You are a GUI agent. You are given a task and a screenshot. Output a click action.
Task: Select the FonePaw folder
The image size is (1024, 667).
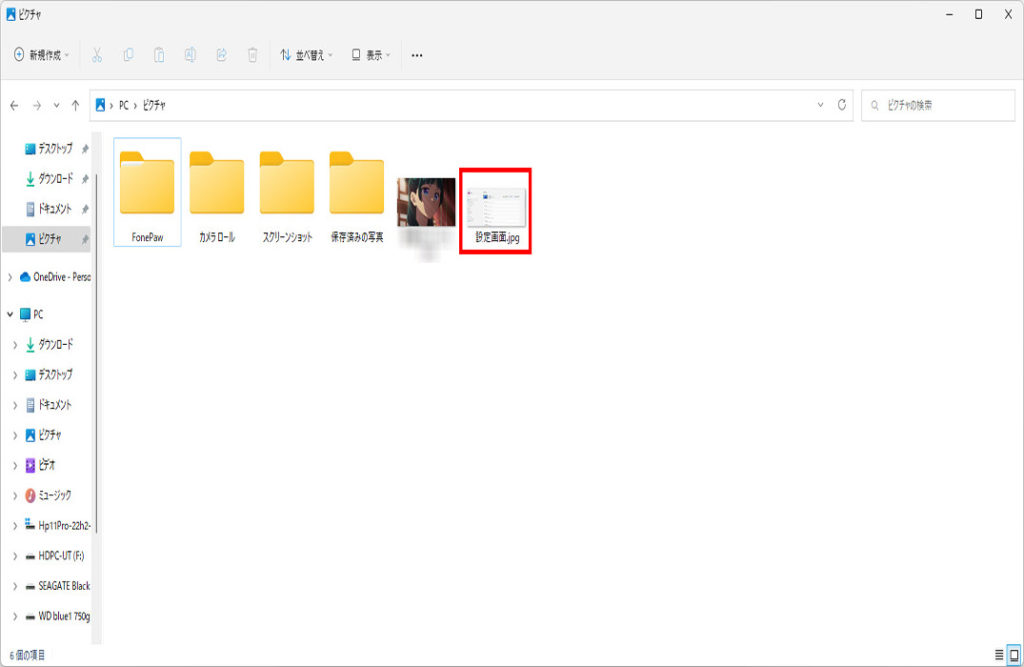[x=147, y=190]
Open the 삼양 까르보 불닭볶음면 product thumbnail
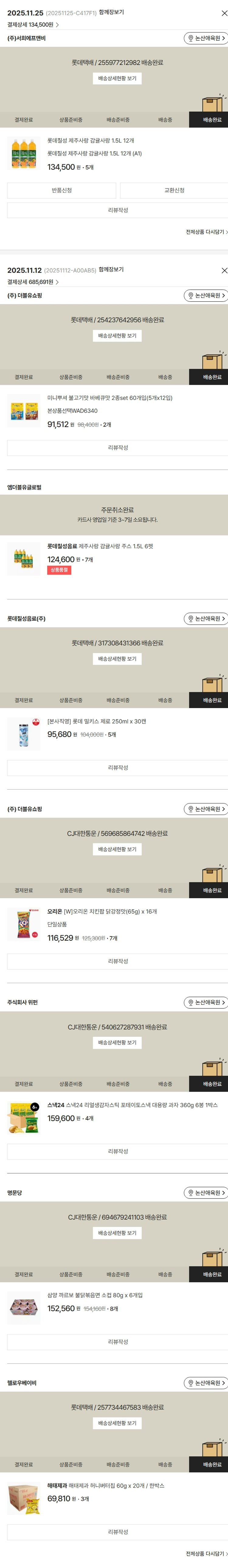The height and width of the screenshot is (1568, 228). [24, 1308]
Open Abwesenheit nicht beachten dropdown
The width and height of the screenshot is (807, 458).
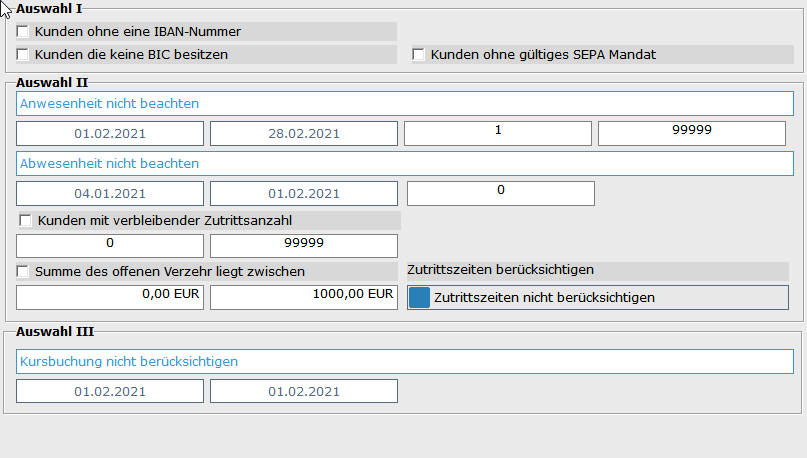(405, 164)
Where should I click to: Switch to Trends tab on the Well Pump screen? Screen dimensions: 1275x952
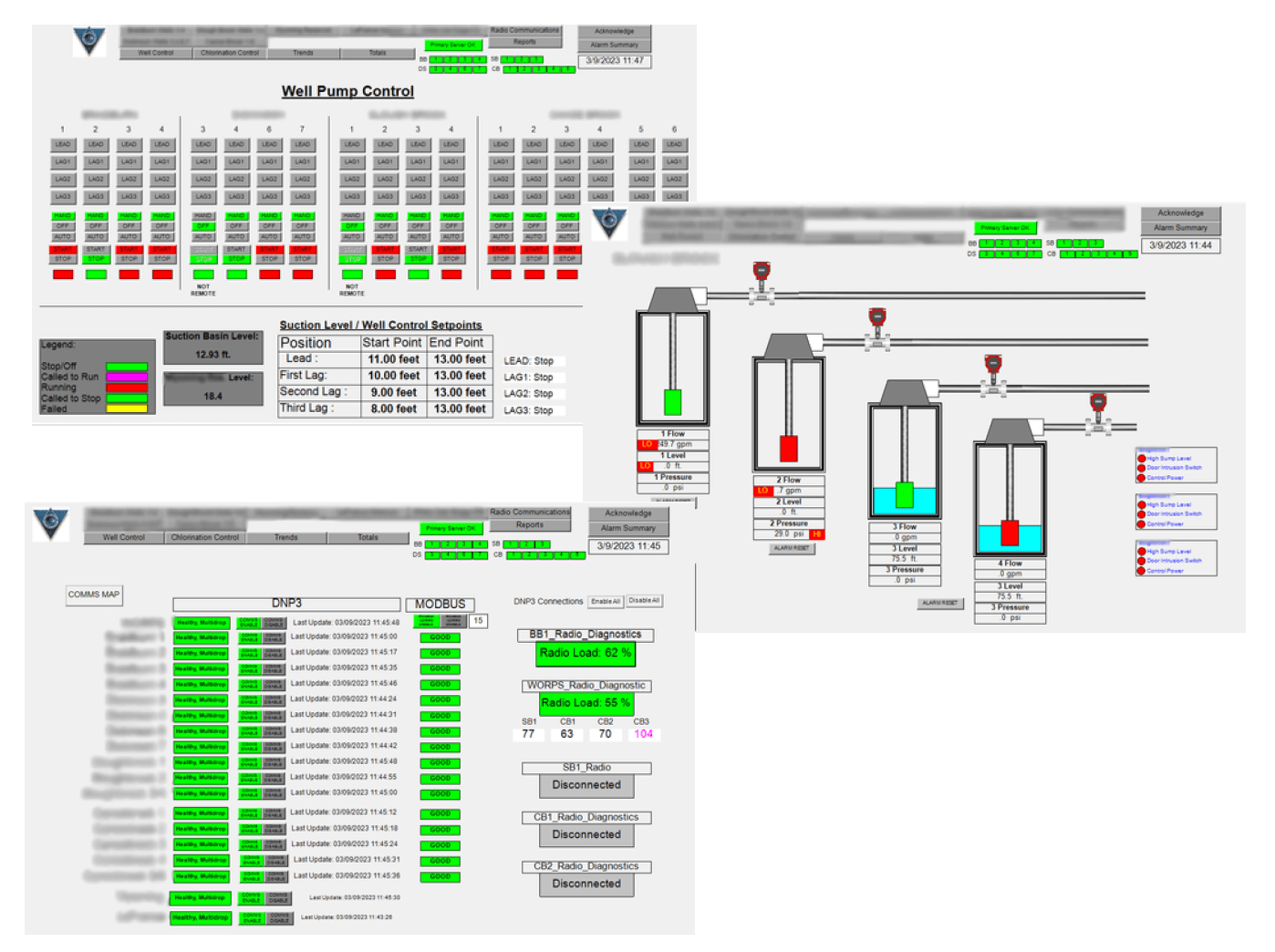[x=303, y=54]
____________________
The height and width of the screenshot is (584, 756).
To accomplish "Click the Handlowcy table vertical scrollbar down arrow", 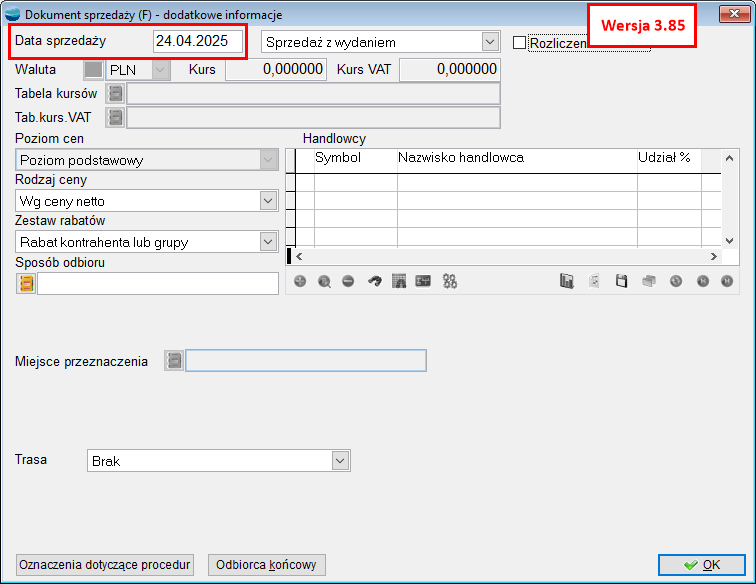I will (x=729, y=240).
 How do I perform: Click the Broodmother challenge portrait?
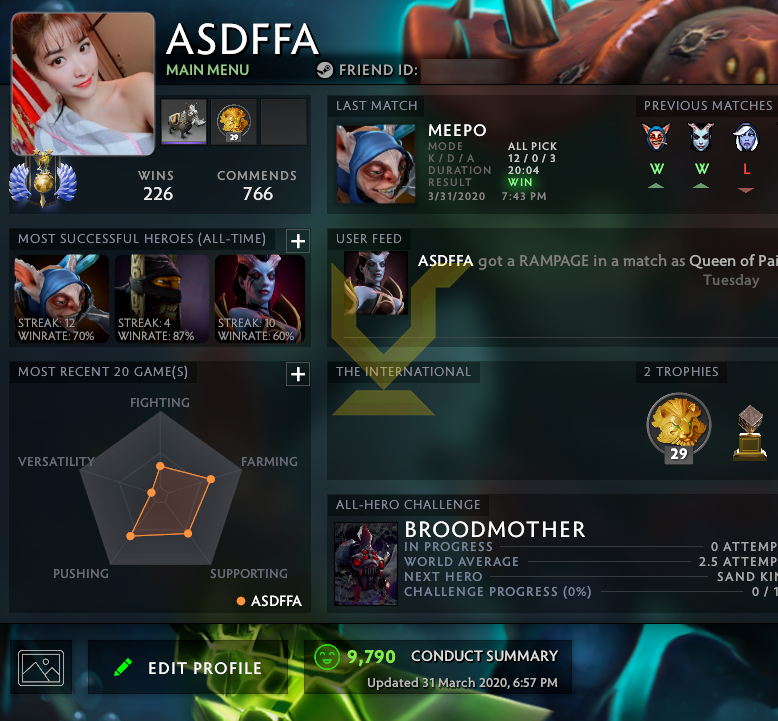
____________________
■ **AIM OF THE TASK**: Look above for the line with "You are a GUI"; quote it and every line after it, stopping after the line with "Open Abwesenheit nicht beachten dropdown", exactly, with nothing added and without pictures.

■ **EXERCISE SOLUTION**:
You are a GUI agent. You are given a task and a screenshot. Output a click action.
Task: Select the FonePaw folder
The image size is (1024, 667).
[x=147, y=190]
Open the 삼양 까르보 불닭볶음면 product thumbnail
The height and width of the screenshot is (1568, 228). [24, 1308]
Open Abwesenheit nicht beachten dropdown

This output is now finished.